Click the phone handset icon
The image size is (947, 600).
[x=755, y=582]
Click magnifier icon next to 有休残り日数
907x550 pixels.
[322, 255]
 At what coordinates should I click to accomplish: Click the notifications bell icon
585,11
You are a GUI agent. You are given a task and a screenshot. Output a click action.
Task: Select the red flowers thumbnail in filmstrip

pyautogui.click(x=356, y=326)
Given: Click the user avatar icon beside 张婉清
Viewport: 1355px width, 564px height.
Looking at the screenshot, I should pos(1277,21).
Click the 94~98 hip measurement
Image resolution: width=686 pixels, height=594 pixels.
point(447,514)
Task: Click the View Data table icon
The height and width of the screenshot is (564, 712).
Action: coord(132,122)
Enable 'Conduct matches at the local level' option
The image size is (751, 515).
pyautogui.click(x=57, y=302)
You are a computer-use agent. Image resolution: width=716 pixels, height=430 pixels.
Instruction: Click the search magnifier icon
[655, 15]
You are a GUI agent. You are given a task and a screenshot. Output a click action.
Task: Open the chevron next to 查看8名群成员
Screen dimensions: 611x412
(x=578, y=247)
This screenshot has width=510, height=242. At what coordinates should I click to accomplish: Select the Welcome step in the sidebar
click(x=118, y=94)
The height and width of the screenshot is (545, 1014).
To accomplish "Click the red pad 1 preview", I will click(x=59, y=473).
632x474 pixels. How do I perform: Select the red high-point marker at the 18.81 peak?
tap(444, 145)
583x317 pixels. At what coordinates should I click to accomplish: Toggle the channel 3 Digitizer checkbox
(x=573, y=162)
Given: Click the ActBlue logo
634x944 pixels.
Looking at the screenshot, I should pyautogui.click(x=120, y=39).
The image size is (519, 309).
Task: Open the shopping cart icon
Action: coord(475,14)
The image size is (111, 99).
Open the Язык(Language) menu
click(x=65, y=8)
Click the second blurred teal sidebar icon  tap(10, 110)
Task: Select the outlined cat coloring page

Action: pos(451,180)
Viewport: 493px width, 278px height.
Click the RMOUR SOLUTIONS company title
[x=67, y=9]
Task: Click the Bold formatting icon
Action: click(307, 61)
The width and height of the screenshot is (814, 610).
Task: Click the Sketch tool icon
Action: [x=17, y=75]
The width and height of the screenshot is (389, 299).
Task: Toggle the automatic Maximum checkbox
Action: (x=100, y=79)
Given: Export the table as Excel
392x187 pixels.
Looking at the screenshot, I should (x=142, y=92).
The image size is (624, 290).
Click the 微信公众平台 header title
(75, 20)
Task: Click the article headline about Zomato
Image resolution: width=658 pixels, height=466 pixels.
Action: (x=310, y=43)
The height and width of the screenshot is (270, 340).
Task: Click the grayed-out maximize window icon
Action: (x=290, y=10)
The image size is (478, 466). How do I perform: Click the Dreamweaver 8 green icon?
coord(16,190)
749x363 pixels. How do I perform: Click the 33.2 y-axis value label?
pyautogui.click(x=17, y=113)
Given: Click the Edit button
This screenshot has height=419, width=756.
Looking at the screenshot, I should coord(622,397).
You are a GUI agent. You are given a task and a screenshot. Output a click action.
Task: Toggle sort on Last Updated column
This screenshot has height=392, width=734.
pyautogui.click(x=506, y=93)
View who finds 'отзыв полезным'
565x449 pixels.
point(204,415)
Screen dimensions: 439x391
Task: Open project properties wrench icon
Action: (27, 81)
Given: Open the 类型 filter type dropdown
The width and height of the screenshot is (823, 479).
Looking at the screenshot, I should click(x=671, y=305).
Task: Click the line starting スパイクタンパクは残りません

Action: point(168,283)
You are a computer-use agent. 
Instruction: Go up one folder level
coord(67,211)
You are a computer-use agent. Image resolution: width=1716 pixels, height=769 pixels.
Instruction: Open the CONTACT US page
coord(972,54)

☆ ☆ ☆ ☆ ☆

▸ Your task
Only lines with the word "computer" are wanted, so copy each one from the records.

▸ Solution to this exercise
You are a computer-use agent. Image resolution: width=716 pixels, height=430 pixels.
You are a computer-use agent. 
You are a computer-use agent. Image resolution: width=1716 pixels, height=769 pixels.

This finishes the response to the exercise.